Estratto della pagina:
# # #

Il presidente Joe Biden andrà mercoledì a Tel Aviv. Lo ha confermato la Casa Bianca. Questo spiega il nuovo tour diplomatico del segretario di Stato Antony Blinken che è tornato in Israele e ha incontrato il primo ministro Benyamin Netanyahu, il presidente Isaac Herzog e il ministro della Difesa Yoav Gallant.
Contatti che hanno fatto da prologo alla decisione di Biden di andare a Tel Aviv. Oggi il presidente Biden ha disdetto un appuntamento in Colorado per restare a Washington e seguire gli eventi mediorientali prendendo parte a una riunione del Consiglio sulla Sicurezza Nazionale.
Domenica sera il capo della Casa Bianca, intervistato dal giornalista Scott Pelley per il programma “60 Minutes” di Cbs News ha detto che un’occupazione israeliana di Gaza sarebbe “un grosso errore”, aggiungendo che Hamas non rappresenta tutti i palestinesi. Biden ha anche aggiunto che deve essere completamente eliminato, ma che deve aprirsi anche una strada verso uno Stato palestinese anche se crede che Israele in questo momento non perseguirà questa possibilità. “Ma credo che Israele capisca che una parte significativa dei palestinesi non condivida le opinioni di Hamas e Hezbollah”.

# # #

Dati:
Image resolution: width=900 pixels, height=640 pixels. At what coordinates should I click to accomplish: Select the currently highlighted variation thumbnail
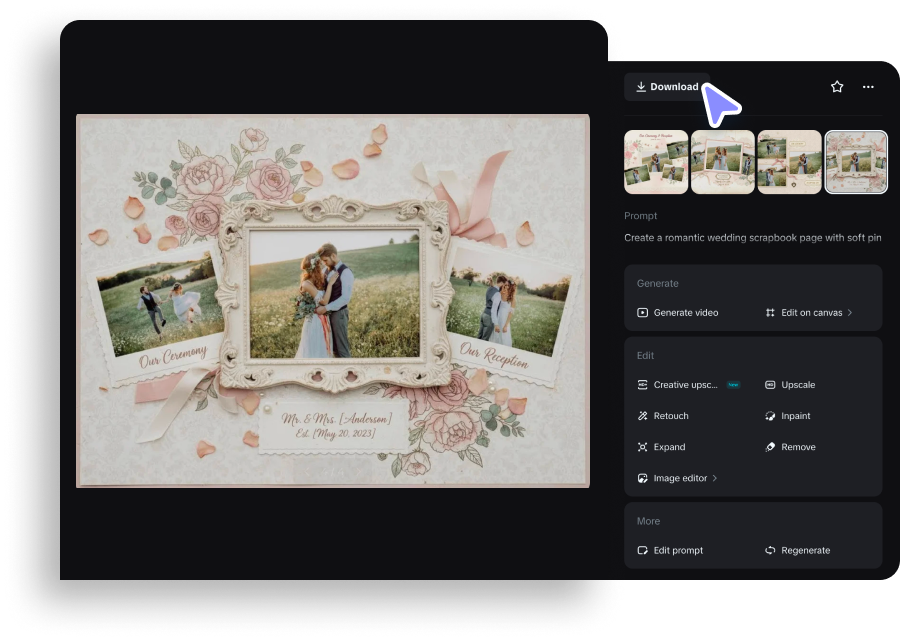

# # #

Obiettivo del compito:
Ricopia senza modifiche il passo dell'articolo sul viaggio di Biden a Tel Aviv, cominciando da "Il presidente Joe" e andando avanti fino a "sulla Sicurezza Nazionale.".

Risposta qui sotto:
Il presidente Joe Biden andrà mercoledì a Tel Aviv. Lo ha confermato la Casa Bianca. Questo spiega il nuovo tour diplomatico del segretario di Stato Antony Blinken che è tornato in Israele e ha incontrato il primo ministro Benyamin Netanyahu, il presidente Isaac Herzog e il ministro della Difesa Yoav Gallant.
Contatti che hanno fatto da prologo alla decisione di Biden di andare a Tel Aviv. Oggi il presidente Biden ha disdetto un appuntamento in Colorado per restare a Washington e seguire gli eventi mediorientali prendendo parte a una riunione del Consiglio sulla Sicurezza Nazionale.